Presentation
Fever, fatigue, generalized weakness, night sweets, loss of appetite, weight loss, anthalgic gait and bilateral lower limbs weakness.
Patient Data
Mild thickening and marked enhancement of the nerve roots in the conus medullaris and cauda equina extending cranially up to T10 level.
There is evidence for asymmetrical leptomeningeal enhancement involving more the left cerebral hemisphere seen on post-contrast FLAIR images also there is minimal enhancement seen in the left facial nerve.
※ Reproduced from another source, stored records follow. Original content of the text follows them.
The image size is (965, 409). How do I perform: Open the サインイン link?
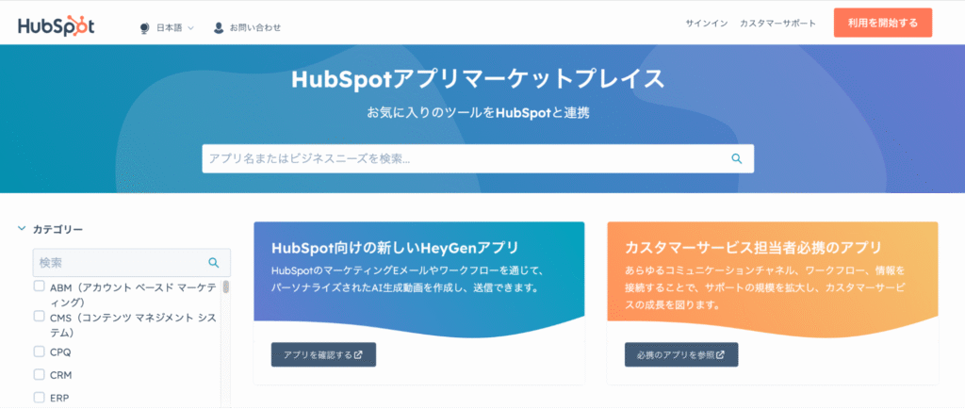point(706,23)
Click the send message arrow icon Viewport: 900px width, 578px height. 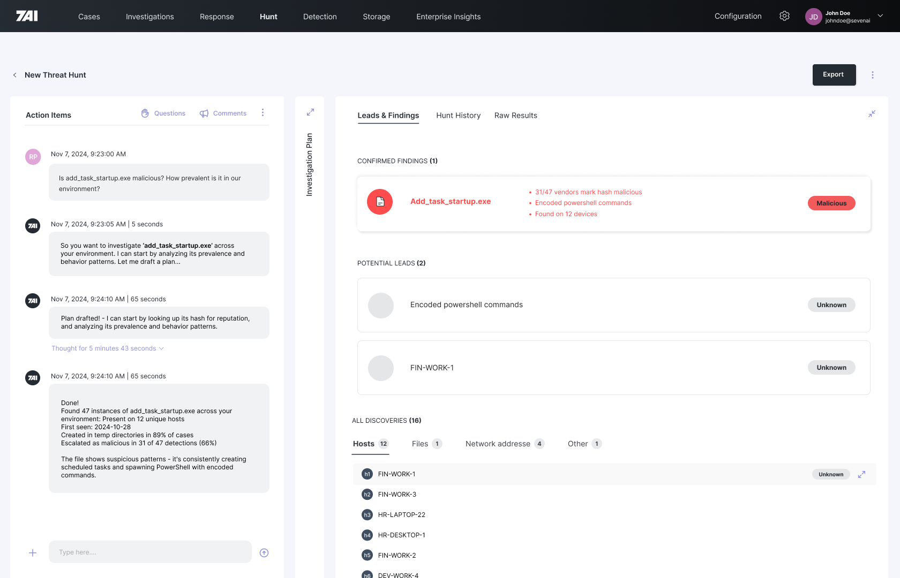pyautogui.click(x=264, y=553)
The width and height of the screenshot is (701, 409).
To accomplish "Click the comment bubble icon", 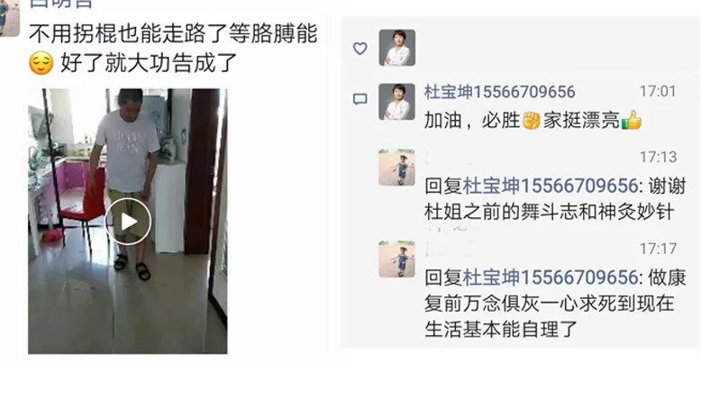I will (360, 99).
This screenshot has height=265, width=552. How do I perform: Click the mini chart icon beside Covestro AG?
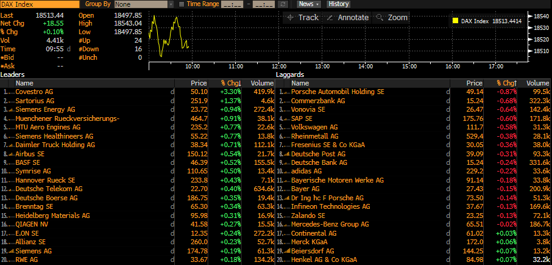pos(172,92)
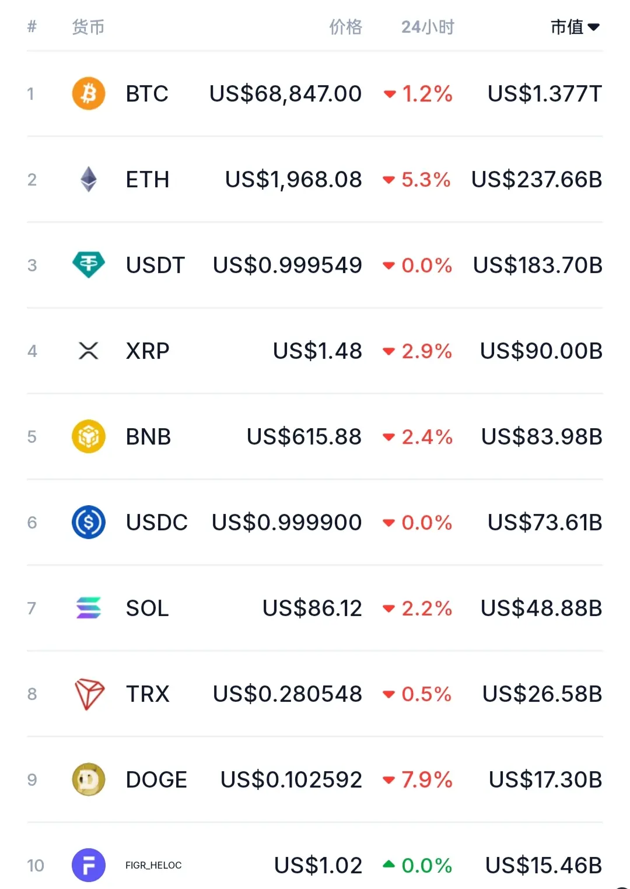
Task: Tap the USDC blue dollar icon
Action: point(89,522)
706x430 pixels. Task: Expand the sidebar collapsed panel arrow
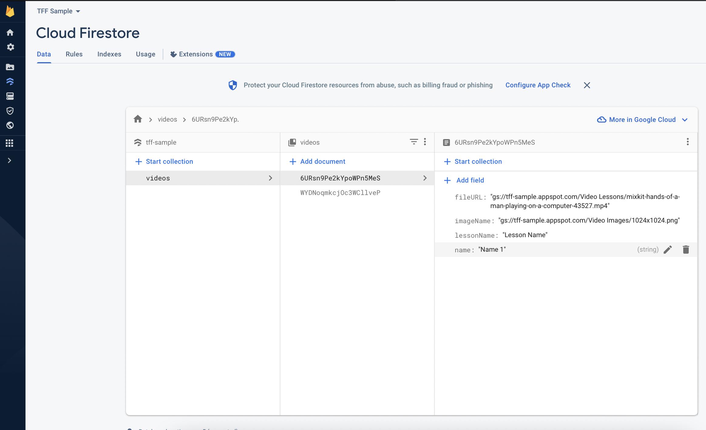10,160
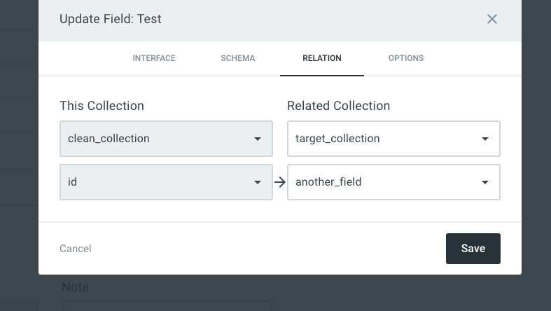Screen dimensions: 551x311
Task: Open the Schema tab
Action: 238,58
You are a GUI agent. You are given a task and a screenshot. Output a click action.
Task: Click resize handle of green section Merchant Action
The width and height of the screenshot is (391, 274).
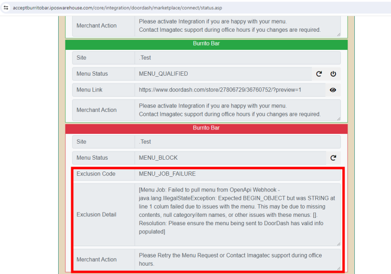[x=338, y=118]
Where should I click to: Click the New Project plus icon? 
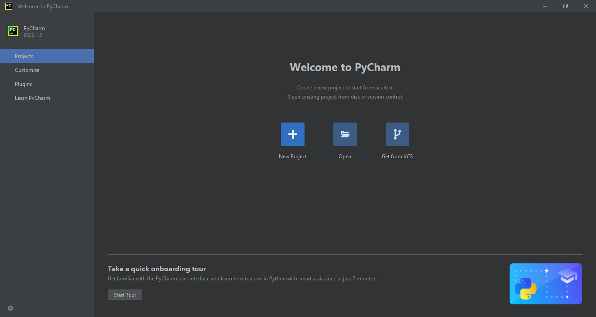(292, 134)
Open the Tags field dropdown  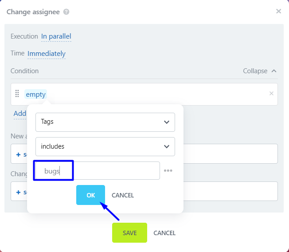[105, 122]
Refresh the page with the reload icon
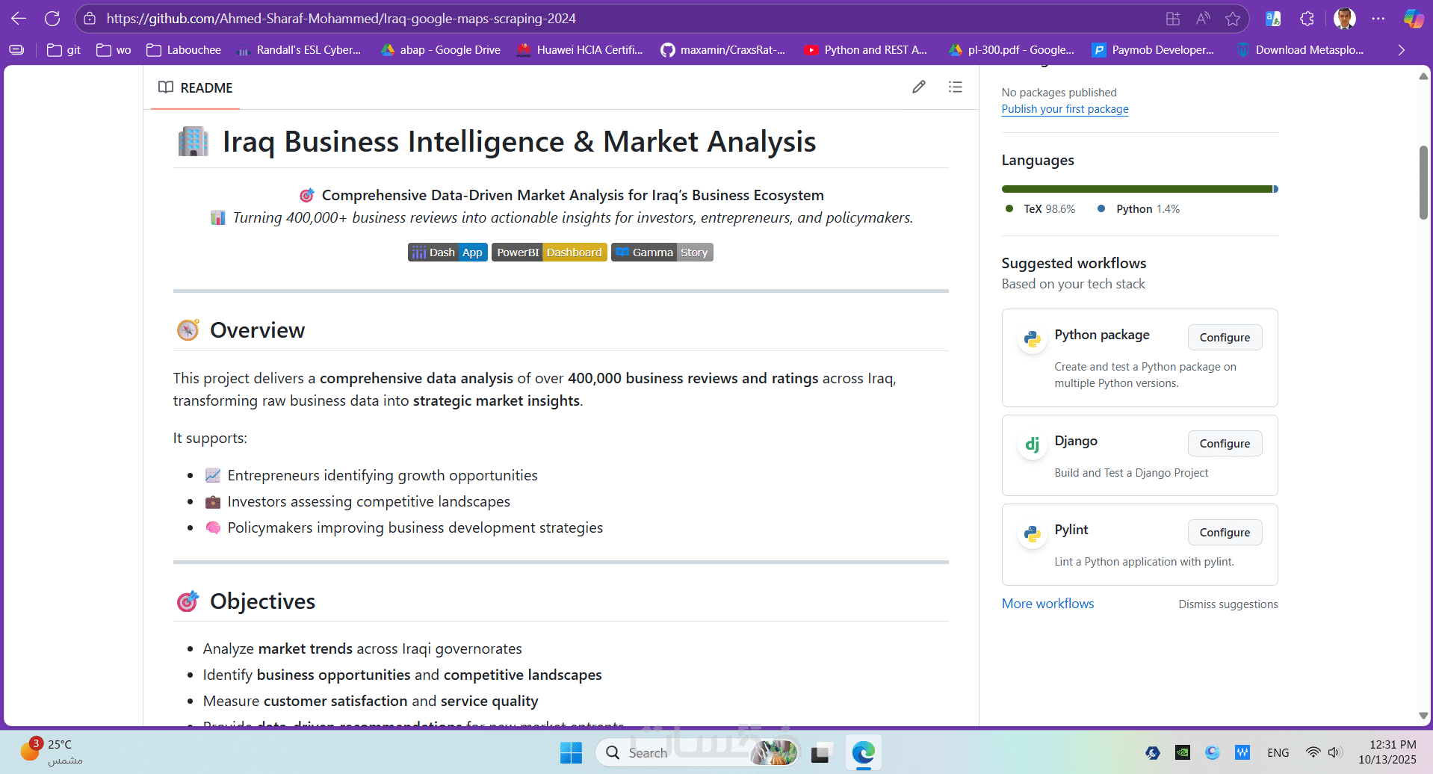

Minimal erosions were seen on the sacral side of the right sacroiliac joint and both sides of left sacroiliac joint associated with minimal bone marrow edema on both sides of sacroiliac joints.
CSF / CELLS & DIFF
- CSF-RBCs 10 cells/ul
- CSF- WBCs 157cells/ul
- CSF-Neutrophils 23%
- CSF-Lymphocytes 71%
- CSF-Monocytes 6%
CSF
- BACTERIA Not seen.
- OTHERS Not seen.
- GLUCOSE 32.1
- PROTEIN 349
BRUCELLA - SAT
- B. melitensis (TOTAL) 80
- B. melitensis (2ME) 80
- B. abortus (TOTAL) 80
- B. abortus (2ME) 80
EEG:
Electrophysiological evidence of demyelinating polyneuropathy (Guillain-Barré syndrome)
Case Discussion
Guillain-Barré syndrome is an acute polyneuropathy characterized by limb weakness
and mild sensory signs.
Cerebro-spinal fluid analysis typically reveals elevated protein concentrations without
pleocytosis.
Clinical involvement of cranial nerves is common and facial nerves are the
most frequently affected, in approximately 50% of patients; compromise of the bulbar and oculomotor nerves also can be seen.
In our case, the patient was known to have brucellosis with infective contact with his family members. The radiological and lab results show brucellosis infection that is associated with/induced Guillain-Barre syndrome, a known association.